- **Extracted entries**:
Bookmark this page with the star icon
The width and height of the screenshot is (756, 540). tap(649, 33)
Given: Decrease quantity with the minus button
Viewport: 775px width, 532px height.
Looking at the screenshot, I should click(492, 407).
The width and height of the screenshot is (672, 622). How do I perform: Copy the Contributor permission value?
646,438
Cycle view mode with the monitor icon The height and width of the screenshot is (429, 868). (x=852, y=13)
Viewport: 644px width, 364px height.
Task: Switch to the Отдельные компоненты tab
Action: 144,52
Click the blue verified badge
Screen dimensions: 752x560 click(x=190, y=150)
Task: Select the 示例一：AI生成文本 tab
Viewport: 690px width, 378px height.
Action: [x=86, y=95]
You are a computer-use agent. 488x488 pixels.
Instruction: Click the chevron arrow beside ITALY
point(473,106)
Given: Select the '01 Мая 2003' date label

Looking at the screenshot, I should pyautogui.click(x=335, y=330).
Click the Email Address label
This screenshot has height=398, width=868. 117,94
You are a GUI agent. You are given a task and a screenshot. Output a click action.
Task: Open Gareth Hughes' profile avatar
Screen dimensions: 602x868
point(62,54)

...

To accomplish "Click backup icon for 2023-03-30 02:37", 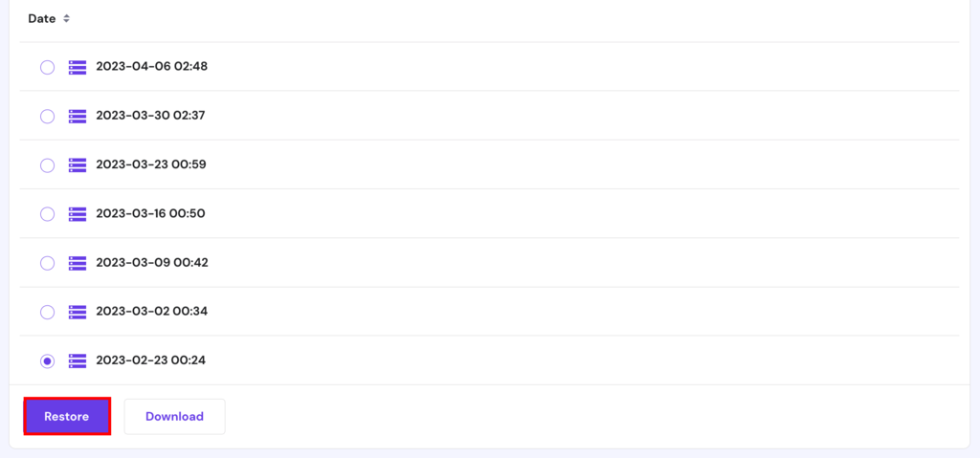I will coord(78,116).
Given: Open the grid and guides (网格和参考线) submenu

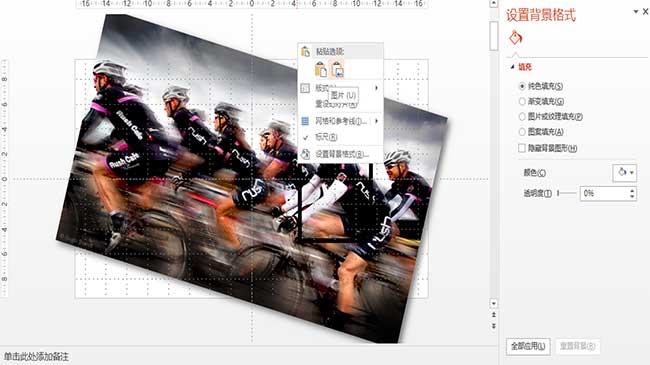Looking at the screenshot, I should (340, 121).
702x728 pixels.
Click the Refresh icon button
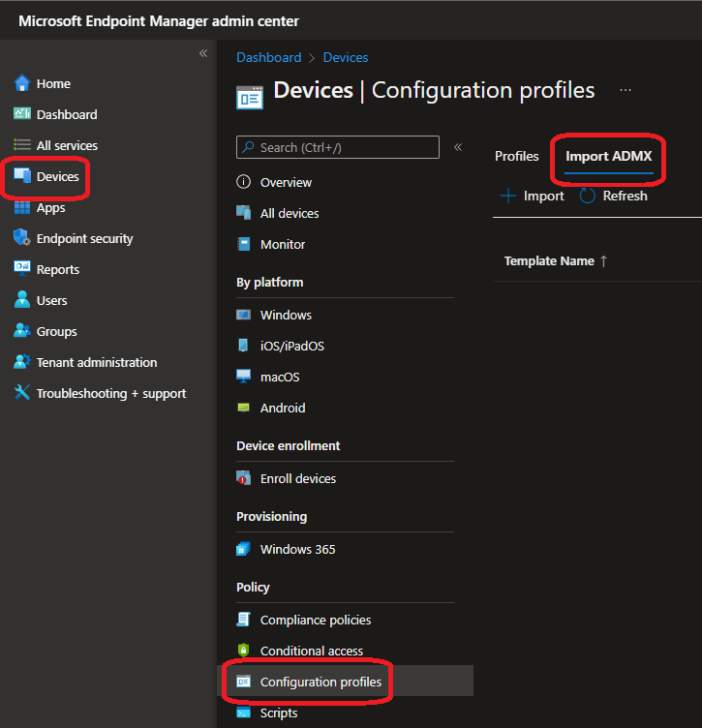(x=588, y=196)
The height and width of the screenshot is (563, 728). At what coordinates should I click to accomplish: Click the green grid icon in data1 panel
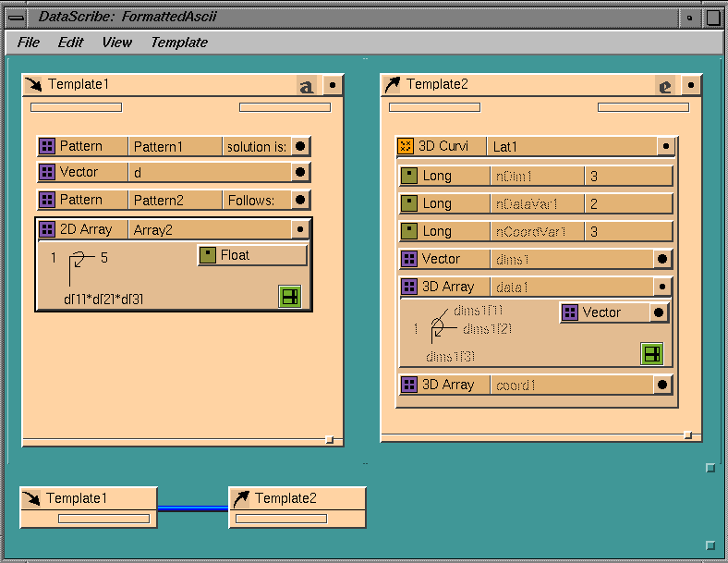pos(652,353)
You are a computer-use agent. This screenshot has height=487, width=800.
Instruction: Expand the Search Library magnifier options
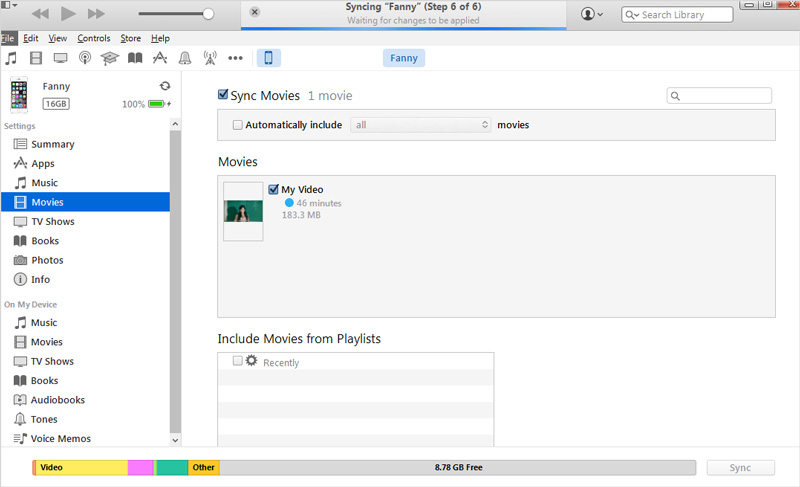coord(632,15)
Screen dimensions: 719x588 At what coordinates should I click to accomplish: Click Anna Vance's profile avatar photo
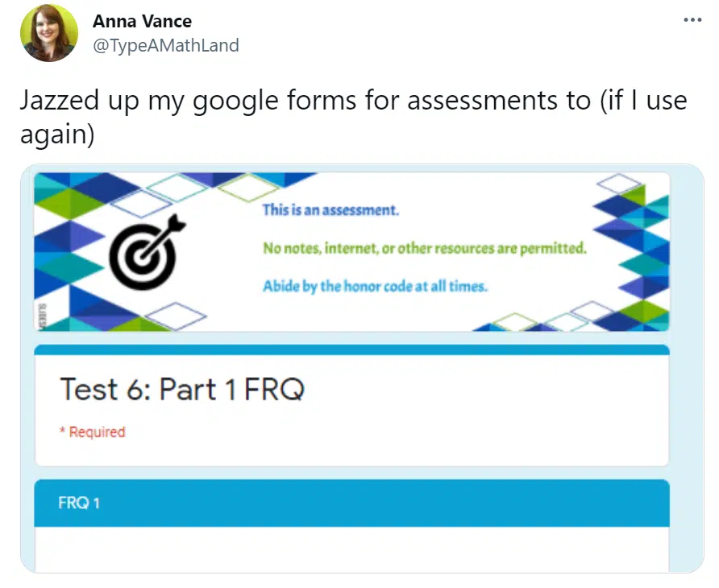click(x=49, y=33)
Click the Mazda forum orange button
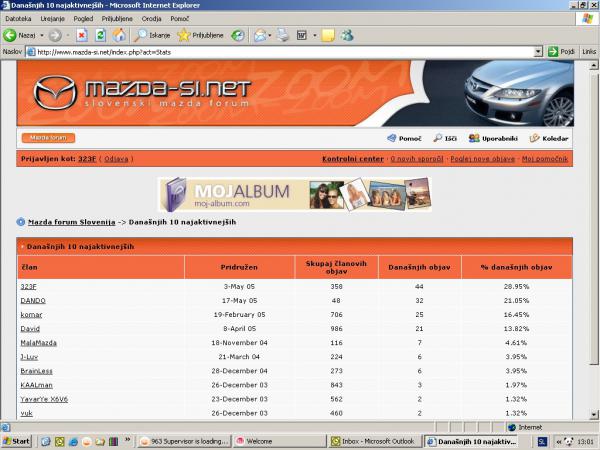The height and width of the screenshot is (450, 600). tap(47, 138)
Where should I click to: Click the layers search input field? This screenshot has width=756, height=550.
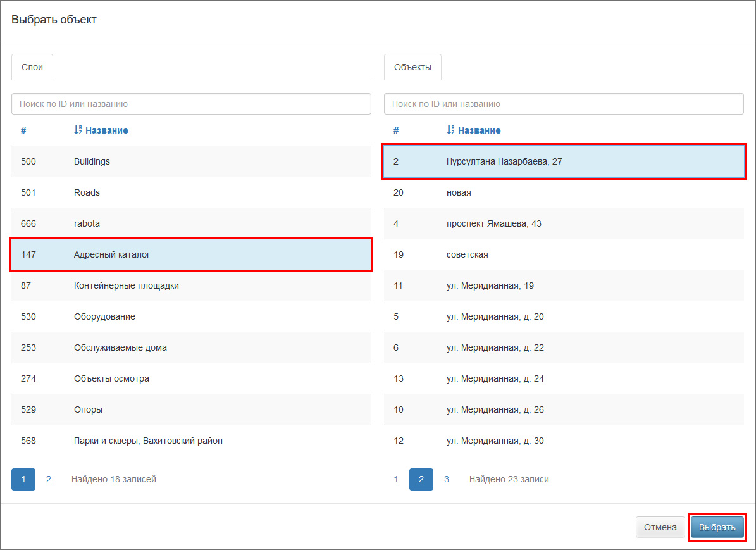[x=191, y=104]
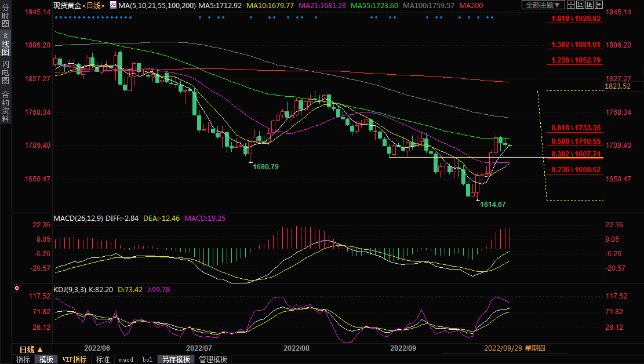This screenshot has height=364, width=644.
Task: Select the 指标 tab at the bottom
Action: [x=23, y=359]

==

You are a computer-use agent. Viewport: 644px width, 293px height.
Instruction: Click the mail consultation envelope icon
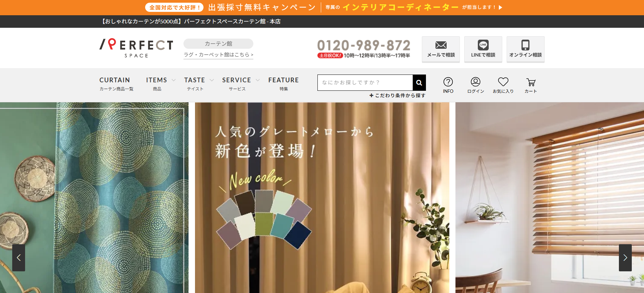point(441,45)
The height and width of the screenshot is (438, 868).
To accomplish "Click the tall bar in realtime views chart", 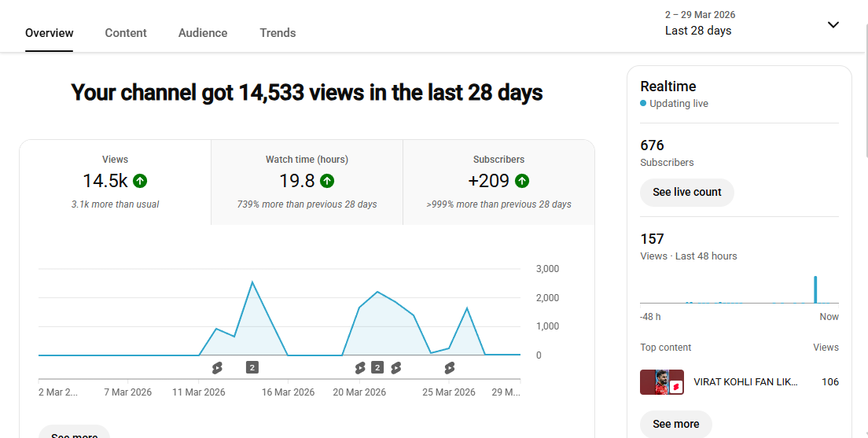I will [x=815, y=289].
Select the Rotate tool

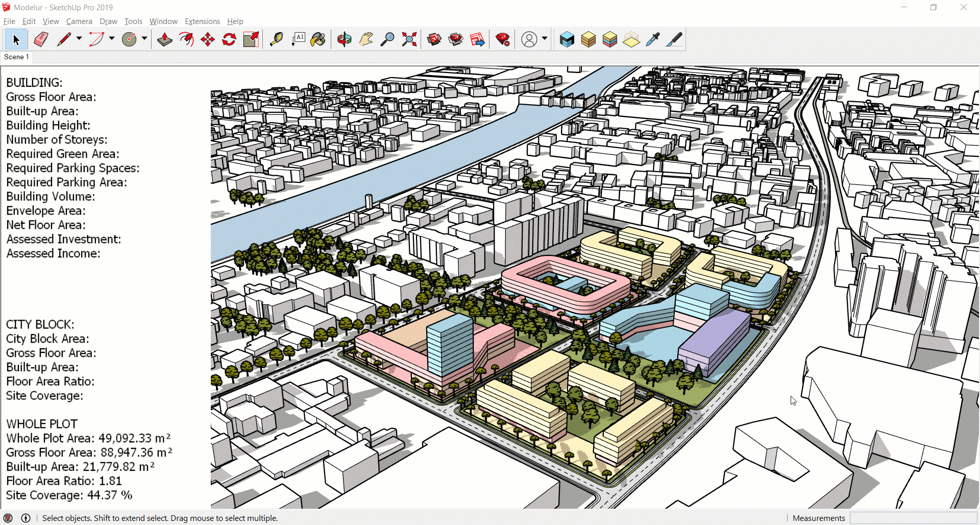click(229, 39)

- **What this task involves**: Using the records above, gather all lines where the string "computer" is present.

- **Answer space**:
You are a computer-use agent. 488x488 pixels.
You are a computer-use agent. This screenshot has height=487, width=800.
You are a computer-use agent. Viewport: 644px width, 293px height.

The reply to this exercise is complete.